The Dream of Saint Romuald (Cutting from an Antiphonary or a Gradual)
Medieval (Late Gothic)/early Renaissance
Attributed to Belbello da Pavia
Place of Manufacture: possibly Venice, Northern Italy
Overall: 21 x 13.5 cm (8 1/4 x 5 5/16 in.)
Medium or Technique
Tempera, ink and gold leaf on parchment
Not On View
A cutting from an antiphonary or gradual choirbook (both book types containing songs for the Divine Office or Mass), with four partial staves on verso. Heightened square neumes on a four-line red staff, no clefs extant. Written in a Rotunda script in black ink with text in Latin. Historiated initial (probably [O]), the Dream of St. Romuald (founder of the ascetic Camaldolese monastic order in the late tenth century): while seeking a site on which to build his new abbey (so the legend was recorded in the Vita Beati Romualdi by Peter Damian), Romuald dreamed of a ladder connecting heaven and earth on which ascended and descended men in white robes. In this miniature, the white-robed Romuald is shown sleeping in a kneeling position and resting his head against a white-draped altar. He is surrounded by similarly clothed Camaldolese monks, apparently part of his vision, some of whom are at prayer while others gaze at the ladder to heaven in the background. Contrary to the vision as recorded by Peter Damian, in this depiction angels, not white-robed men, fill the ladder, perhaps a conflation of the legend with Jacob’s dream. Gold leaf background.
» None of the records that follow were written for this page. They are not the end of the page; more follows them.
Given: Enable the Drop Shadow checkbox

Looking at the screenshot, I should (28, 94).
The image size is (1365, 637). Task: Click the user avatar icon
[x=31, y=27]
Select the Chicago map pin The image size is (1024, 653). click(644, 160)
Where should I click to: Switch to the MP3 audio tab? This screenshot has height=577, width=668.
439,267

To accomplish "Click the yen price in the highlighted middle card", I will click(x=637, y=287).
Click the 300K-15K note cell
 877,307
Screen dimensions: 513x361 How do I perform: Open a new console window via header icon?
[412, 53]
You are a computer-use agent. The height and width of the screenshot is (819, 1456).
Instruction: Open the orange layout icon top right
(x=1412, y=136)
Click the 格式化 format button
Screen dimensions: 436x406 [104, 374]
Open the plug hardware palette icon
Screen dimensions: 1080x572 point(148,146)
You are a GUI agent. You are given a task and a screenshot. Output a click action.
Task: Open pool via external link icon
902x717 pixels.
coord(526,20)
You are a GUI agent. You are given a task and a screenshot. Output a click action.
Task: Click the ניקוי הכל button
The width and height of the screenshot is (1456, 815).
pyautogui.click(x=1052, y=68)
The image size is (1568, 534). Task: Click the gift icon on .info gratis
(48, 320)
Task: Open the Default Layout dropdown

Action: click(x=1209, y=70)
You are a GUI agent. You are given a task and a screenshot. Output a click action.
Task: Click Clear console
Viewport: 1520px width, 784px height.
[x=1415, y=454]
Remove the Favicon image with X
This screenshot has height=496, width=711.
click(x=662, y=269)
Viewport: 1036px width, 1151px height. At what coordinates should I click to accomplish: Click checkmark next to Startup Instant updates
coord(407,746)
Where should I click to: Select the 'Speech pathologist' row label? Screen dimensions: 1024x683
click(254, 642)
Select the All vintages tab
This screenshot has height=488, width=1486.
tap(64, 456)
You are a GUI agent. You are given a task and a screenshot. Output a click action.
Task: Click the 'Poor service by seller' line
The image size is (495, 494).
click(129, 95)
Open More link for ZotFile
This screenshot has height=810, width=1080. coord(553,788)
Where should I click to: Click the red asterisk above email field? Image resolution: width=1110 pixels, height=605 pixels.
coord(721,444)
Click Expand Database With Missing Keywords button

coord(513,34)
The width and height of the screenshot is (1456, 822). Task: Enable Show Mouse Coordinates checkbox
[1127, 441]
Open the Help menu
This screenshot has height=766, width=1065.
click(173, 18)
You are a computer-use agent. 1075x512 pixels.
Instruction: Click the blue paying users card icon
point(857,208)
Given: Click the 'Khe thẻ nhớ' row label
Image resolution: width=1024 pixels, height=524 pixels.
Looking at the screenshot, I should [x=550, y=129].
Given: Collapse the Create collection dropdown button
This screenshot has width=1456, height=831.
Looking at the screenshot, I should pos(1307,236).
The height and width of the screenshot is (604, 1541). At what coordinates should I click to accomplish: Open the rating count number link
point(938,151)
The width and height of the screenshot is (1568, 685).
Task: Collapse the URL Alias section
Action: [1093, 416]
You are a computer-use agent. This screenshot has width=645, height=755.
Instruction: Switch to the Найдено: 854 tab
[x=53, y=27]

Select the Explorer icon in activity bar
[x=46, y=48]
About 1955/1961, the estate of Jacob Hirsch (dealer; b. 1874 - d. 1955), New York [see note 1]. Probably Frederick A. Stern (dealer), New York [see note 2]. 1967, Julius Böhler, Munich; 1967, sold by Böhler to John Goelet, New York; 1973, gift of John Goelet to the MFA. (Accession Date: January 9, 1974)
 Millard Meiss, "An Early Lombard Altarpiece," Arte Antica e Moderna, 13 (1961): 132, n. 28 and pl. 46b.  According to Serena Padovani, "Pittori della corte estense nel primo Quattrocento," Paragone 26 (1975): 48, n. 28, this belonged to "F. Stern" of New York, presumably the dealer Frederick Stern. At the time of publication, Padovani was unaware that the miniature was owned by the MFA.